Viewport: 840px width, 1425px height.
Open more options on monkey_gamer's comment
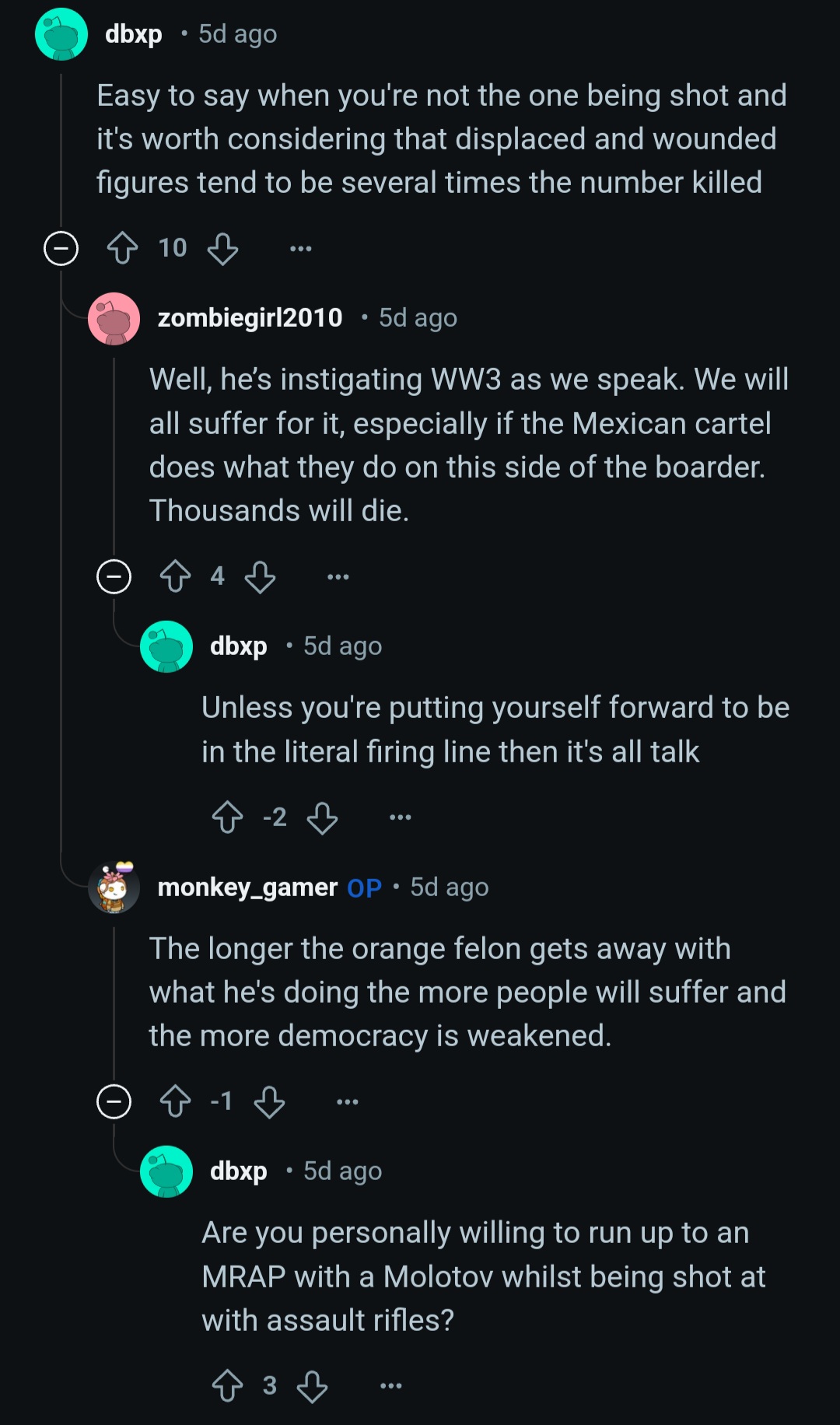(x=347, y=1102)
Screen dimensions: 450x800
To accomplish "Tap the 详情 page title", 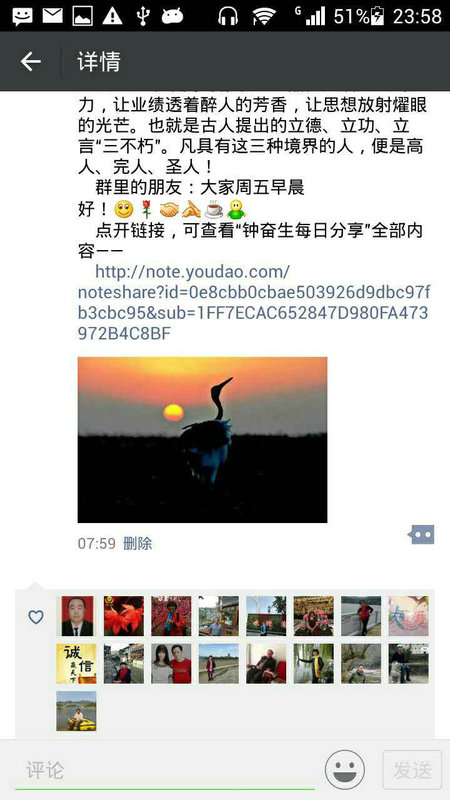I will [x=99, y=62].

...

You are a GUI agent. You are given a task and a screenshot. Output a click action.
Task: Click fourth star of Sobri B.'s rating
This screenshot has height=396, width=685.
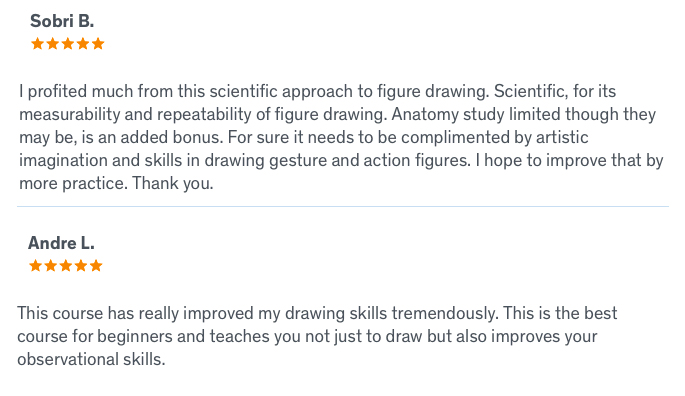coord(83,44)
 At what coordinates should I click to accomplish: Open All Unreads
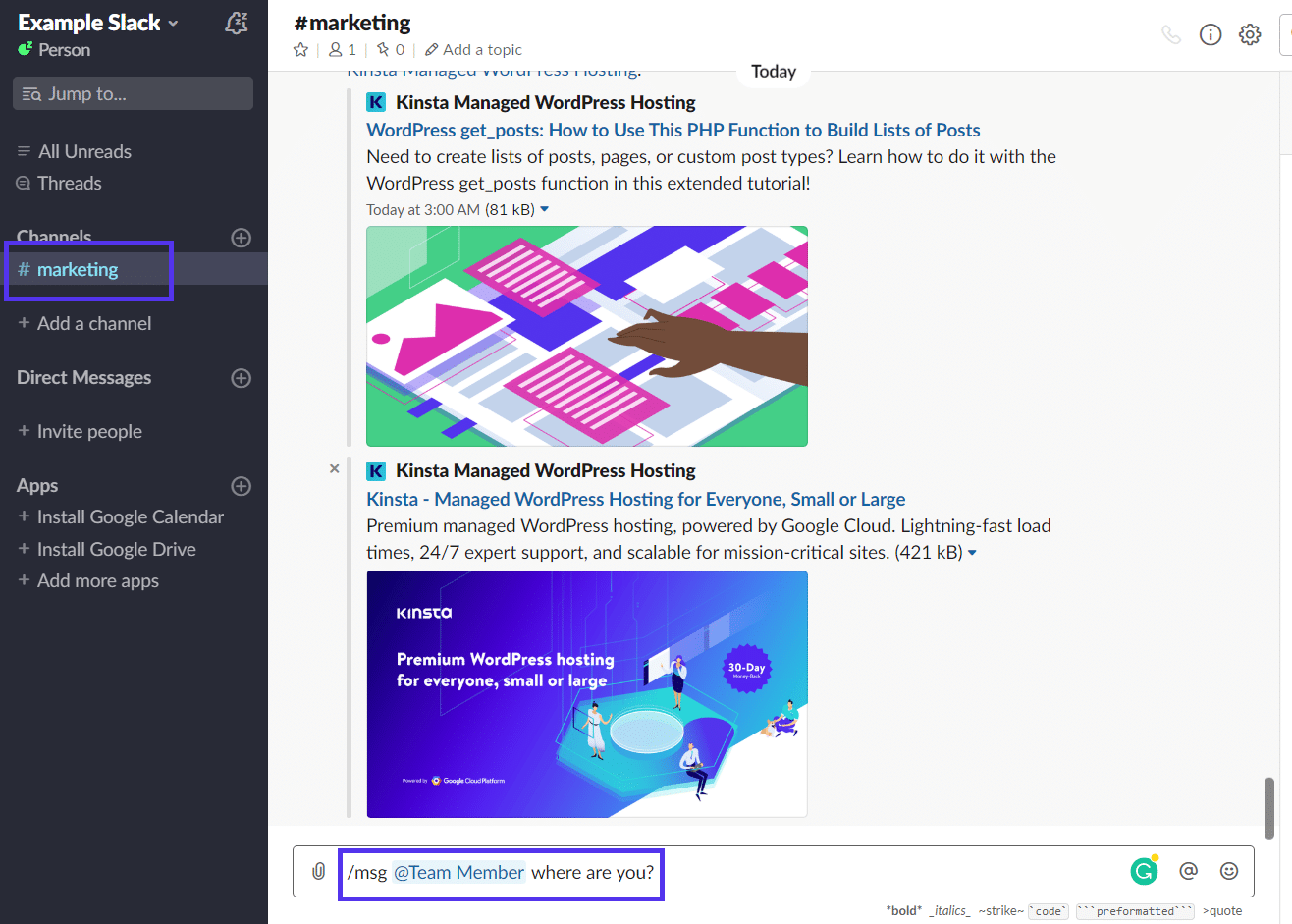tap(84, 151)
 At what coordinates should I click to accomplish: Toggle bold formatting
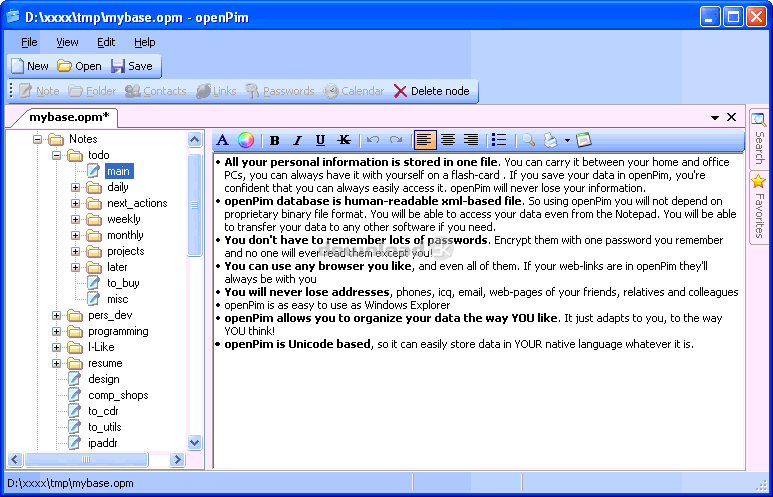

==

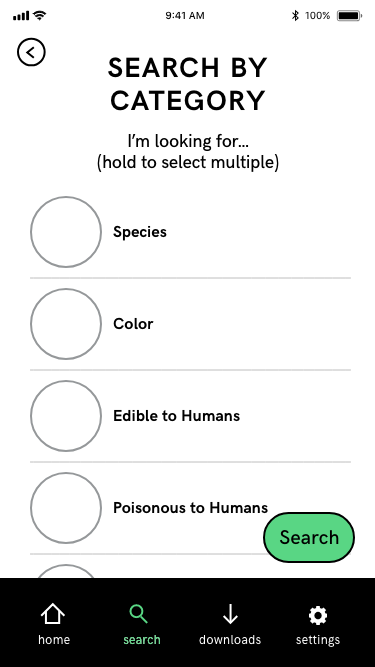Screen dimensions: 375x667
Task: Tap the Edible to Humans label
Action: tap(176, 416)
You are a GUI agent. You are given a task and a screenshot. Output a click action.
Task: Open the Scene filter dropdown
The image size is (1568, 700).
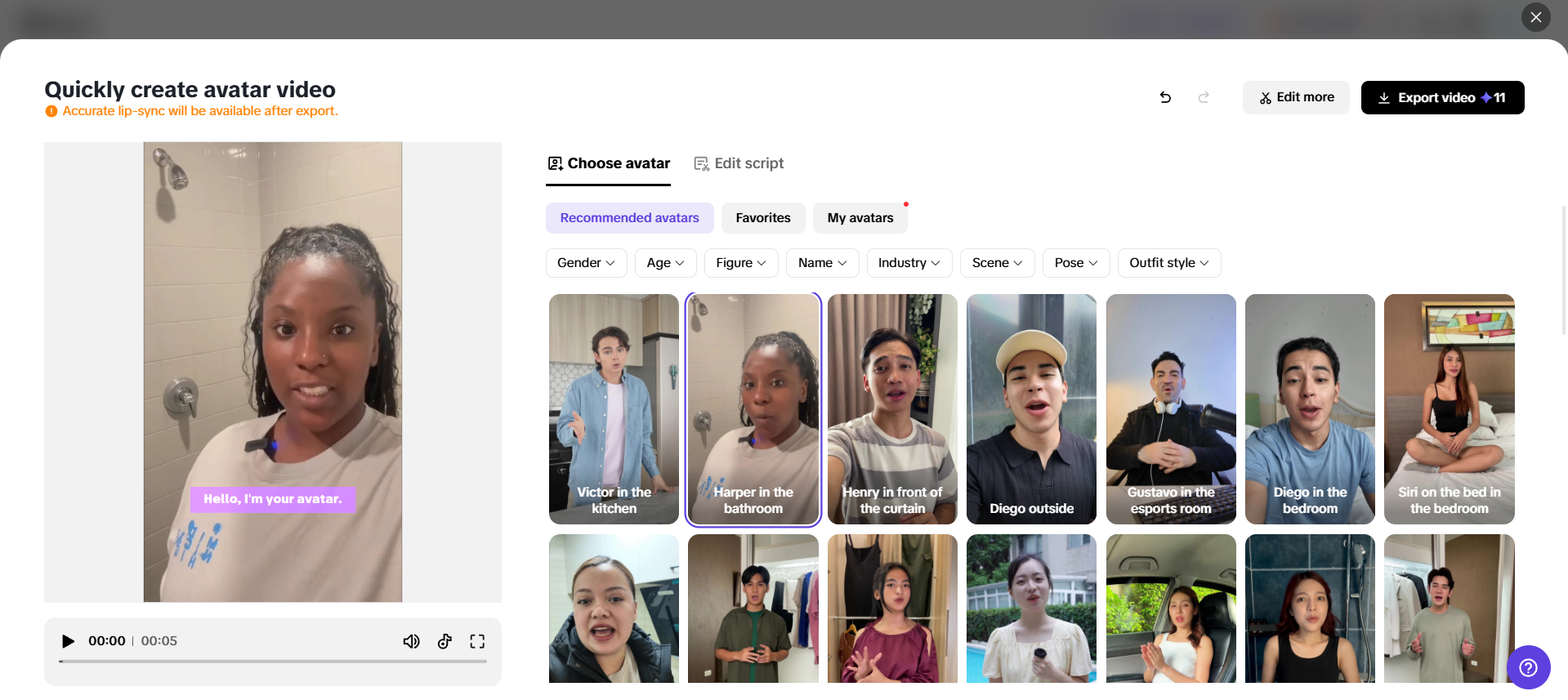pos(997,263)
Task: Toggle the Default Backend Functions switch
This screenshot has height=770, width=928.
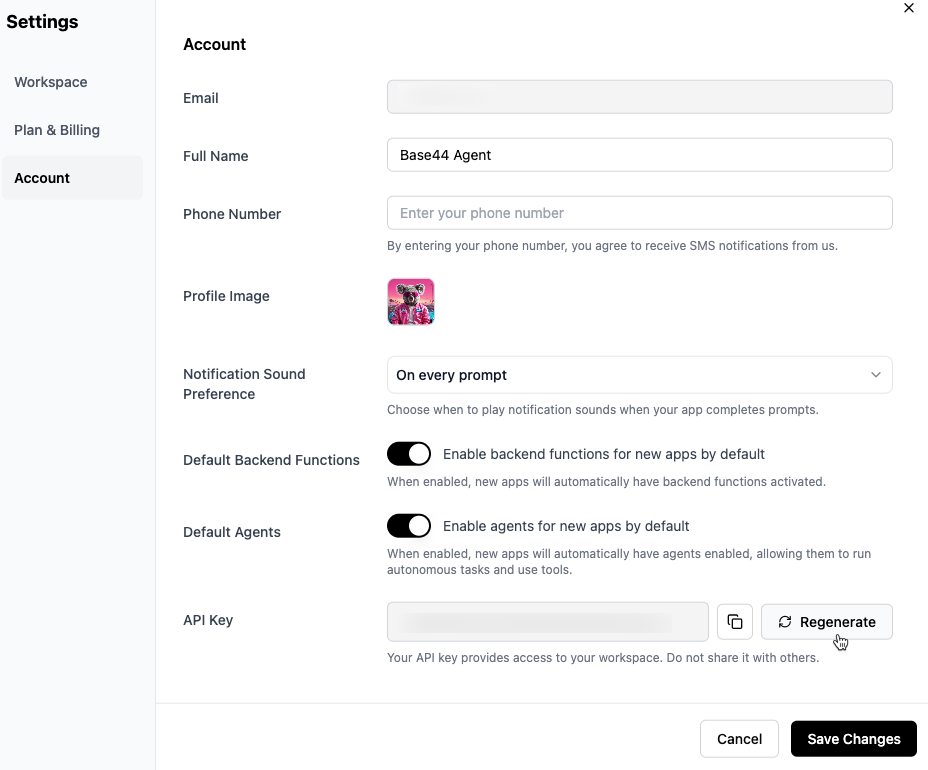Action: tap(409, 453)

● Work task
Copy back exactly the lines above from the one containing "Task: Click fourth star of Sobri B.'s rating" through the one containing "At what coordinates should I click to accomplish: Toggle", and leave every picture behind.

● Answer box
Task: Click fourth star of Sobri B.'s rating
This screenshot has height=396, width=685.
coord(83,44)
 At what coordinates should I click to accomplish: Open All Unreads
tap(84, 151)
 At what coordinates should I click to accomplish: Toggle bold formatting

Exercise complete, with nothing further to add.